I will say that averages are indeed useless without additional info like quarter averages and others, but this also makes attach-rates useless (as they are a average). However, the NPD article actually also confirms that third parties are not adapting (or refusing to adapt) to the Wii value-system. Nintendo is the best adapted so they will make the best content on the Wii receiving the best sales. If third parties adapt well enough, they will taste the same succes.
But then I also like to introduce the concept of the game-platform-compatability grid which third parties also suck at in general. This concept declares that a game in development has certain factors involved in its development (budget, man-power, concept, function, technology) which creates a natural compatabilityfor certain platforms in accordance to their charateristics (specs, market share, marketstrategy, , marketperception, oppurtunities ect.) it should be released on. In other words, a game should be released on the platform(s), taken into accounts the factors of game and platforms, it makes the most sense to increase market potential.
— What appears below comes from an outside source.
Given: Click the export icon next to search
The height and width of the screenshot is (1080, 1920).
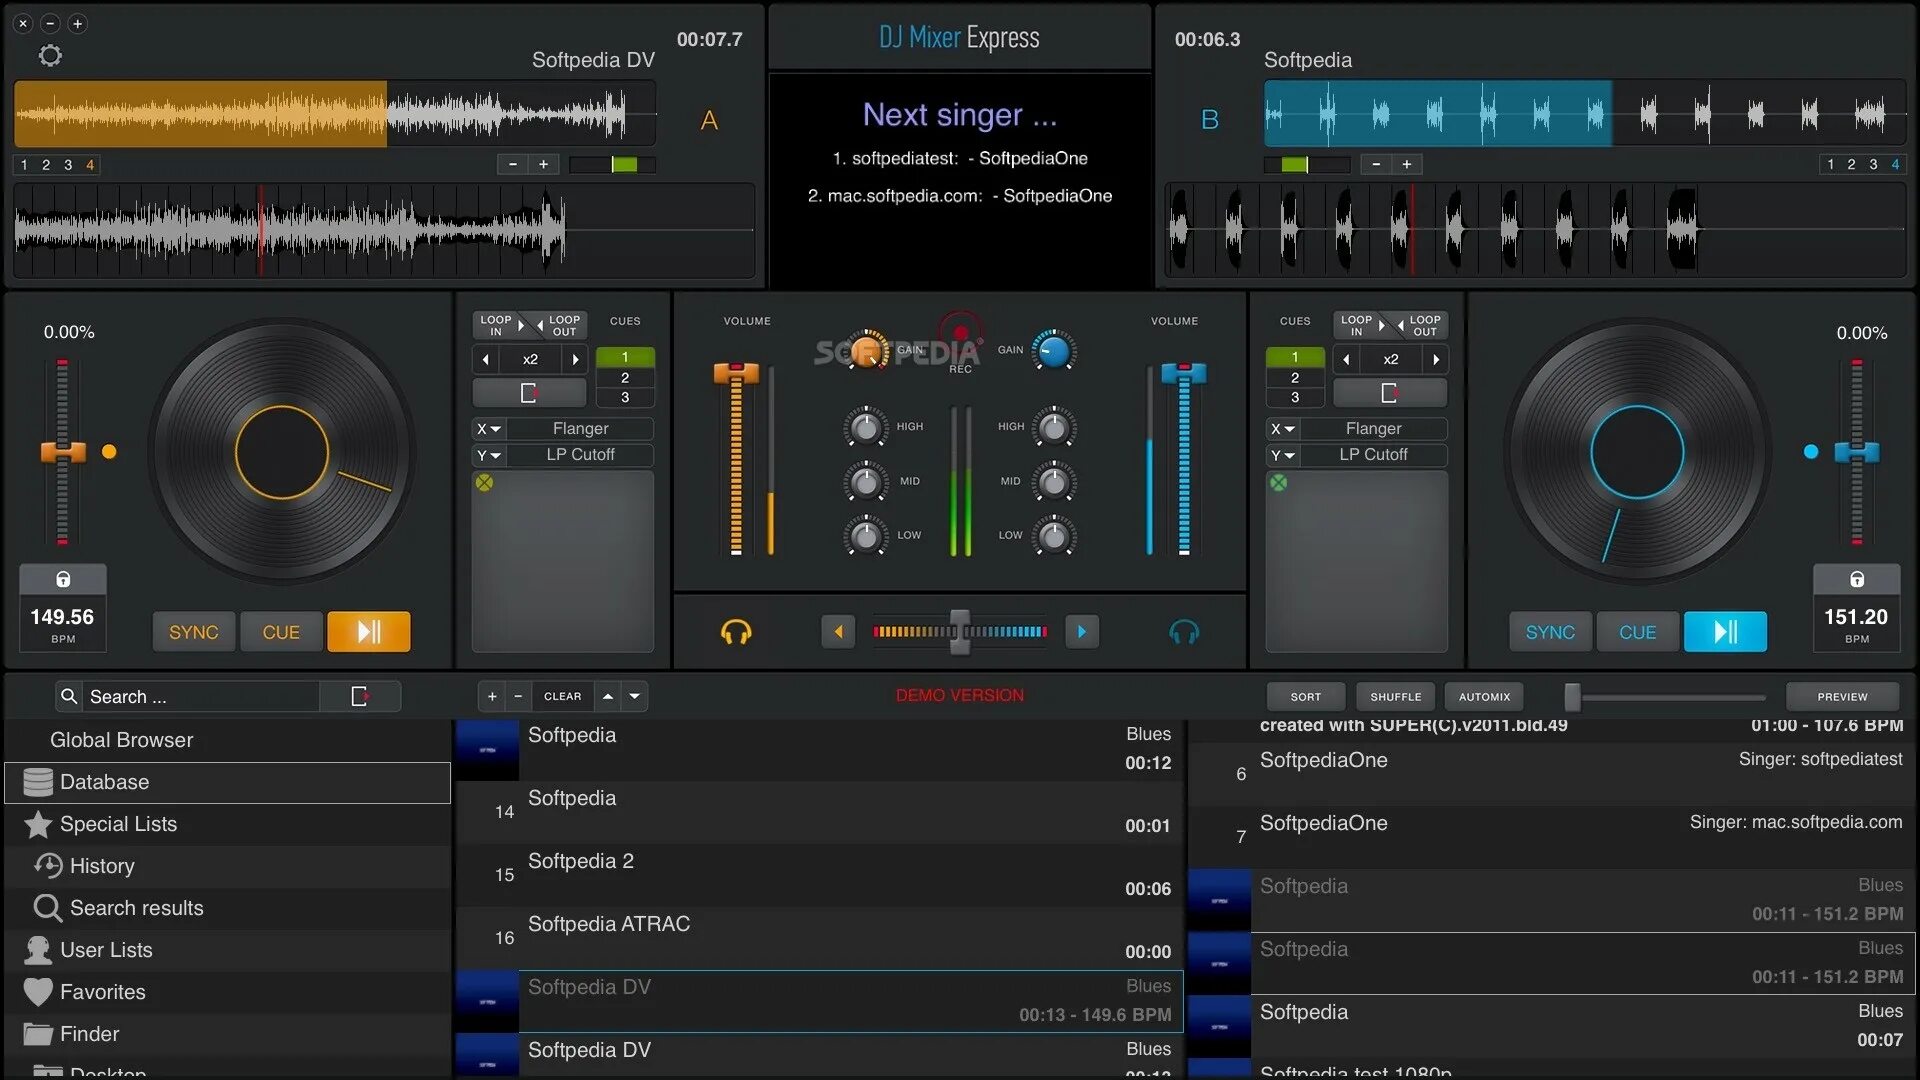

No More Heroes should have launched on the Wii and/or DS using this grid. Marvelous does not have the budget for HD-projects and Suda51 puts too much freaky stuff into it. Even if the money was there to make NMH into a HD-game it will have bombed on the the HD-consoles because of the punk character (Killer 7, Viewtifull Joe, Toe Jam and Early, Panzer Dragoon Orta, Beyond Good & Evil have all proven that the Sony and MS audiences do not buy quirky punk games). On the Wii it had a chance to be actually made and be profitable.
What I don't like is the lack of flak to the other side. But offcourse that requires thinking in scenario's nobody likes to think in. I'll give a nice example. Now the EU is getting quite a bit of flak because Turkey (a mostly islamic country, and a rather big one too) is going trough the procedure of becoming an EU-member (aka Turkey incoporating every bit of EU-law there is with no questions allowed to be asked...they call this the negociations phase...bit euphimistic though). Now the public opinion in a lot EU-countries is against this (including my own and Germany's), but the country with a actual beef against Turkey is Greek-Cyprus. Now, EU-law consist of 36 chapters ad these chapters are integrated into a future EU-member one at a time during these negociations. Every EU-member has a veto to stop the membership procedure before opening and closing each of these chapters...so every country has 77 possiblities to veto this procedure. Not one EU-country has used this veto so far and Turkey has advanced quite a few chapters already. Why?
1) the EU has no administrative and legislative reason to refuse Turkey, Turkey abides to all the norms and requirements (hell, the EU even invented a couple just for Turkey, Turkey adapted itself).
2) refusing Turkey opens up a very nasty scenario, one where the radical moslim-groups inside turkey take power, so instead of a reasonable stable islamic democracy on its border, the EU suddenly has a radical islamic country on its border with a full-fledged army and acces to several high-tech weapon patents (60% of the EU's weapon pantents are being produced in Turkey, including the british conventional bomb with the same power as the Hiroshima-nuke).
So yeah, giving Nintendo flak is nice, but also...it could have gone the way of the crapper if Nintendo didn't do what it did.